**TASK GOAL**: Among the lines listed below, count those that include the string "will", and state only the count.

*** SOURCE INFORMATION ***

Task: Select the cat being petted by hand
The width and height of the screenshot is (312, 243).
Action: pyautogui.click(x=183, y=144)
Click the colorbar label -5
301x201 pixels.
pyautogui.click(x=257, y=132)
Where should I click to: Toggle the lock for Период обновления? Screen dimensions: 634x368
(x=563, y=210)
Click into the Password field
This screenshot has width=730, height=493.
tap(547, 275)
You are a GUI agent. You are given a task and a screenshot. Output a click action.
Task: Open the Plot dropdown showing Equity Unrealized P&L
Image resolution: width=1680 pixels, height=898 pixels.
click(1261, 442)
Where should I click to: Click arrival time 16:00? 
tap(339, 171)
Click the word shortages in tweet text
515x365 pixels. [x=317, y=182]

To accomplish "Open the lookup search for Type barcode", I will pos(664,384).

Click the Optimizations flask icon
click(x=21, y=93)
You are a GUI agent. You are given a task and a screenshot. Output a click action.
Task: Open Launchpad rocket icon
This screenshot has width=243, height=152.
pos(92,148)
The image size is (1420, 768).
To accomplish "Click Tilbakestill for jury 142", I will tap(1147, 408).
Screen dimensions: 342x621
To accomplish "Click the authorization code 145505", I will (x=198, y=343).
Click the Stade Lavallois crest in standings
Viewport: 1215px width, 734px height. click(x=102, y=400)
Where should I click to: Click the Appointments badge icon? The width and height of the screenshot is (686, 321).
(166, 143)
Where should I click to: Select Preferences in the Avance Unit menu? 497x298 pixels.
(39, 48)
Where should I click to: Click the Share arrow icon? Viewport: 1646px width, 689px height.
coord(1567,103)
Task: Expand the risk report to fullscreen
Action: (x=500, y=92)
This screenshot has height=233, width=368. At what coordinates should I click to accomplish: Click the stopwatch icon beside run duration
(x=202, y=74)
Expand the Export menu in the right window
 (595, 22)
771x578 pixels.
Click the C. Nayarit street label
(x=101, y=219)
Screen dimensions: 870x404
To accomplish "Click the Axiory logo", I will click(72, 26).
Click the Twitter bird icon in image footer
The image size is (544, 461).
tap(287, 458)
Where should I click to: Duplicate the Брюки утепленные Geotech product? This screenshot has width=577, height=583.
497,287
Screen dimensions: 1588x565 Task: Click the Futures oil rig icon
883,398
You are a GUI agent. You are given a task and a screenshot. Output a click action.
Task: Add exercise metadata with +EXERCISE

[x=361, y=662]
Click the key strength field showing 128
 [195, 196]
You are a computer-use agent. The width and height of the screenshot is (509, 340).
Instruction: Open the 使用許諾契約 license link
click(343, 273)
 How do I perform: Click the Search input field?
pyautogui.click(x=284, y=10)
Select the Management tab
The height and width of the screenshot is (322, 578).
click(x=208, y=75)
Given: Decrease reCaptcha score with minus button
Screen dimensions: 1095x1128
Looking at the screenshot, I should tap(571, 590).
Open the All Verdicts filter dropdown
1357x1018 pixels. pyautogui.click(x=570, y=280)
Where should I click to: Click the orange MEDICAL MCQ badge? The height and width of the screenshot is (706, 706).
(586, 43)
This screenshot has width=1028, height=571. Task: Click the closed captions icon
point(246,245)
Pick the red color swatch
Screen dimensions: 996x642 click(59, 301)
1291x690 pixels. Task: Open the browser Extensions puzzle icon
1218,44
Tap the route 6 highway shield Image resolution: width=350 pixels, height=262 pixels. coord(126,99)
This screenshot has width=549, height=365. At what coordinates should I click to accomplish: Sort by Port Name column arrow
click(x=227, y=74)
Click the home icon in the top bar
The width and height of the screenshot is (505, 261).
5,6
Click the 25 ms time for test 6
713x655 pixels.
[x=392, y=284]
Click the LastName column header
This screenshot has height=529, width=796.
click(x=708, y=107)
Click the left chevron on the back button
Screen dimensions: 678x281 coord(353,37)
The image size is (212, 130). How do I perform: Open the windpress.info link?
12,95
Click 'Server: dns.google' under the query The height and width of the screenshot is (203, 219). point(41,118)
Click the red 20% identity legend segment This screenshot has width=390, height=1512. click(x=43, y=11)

***

**TASK ANSWER**: 4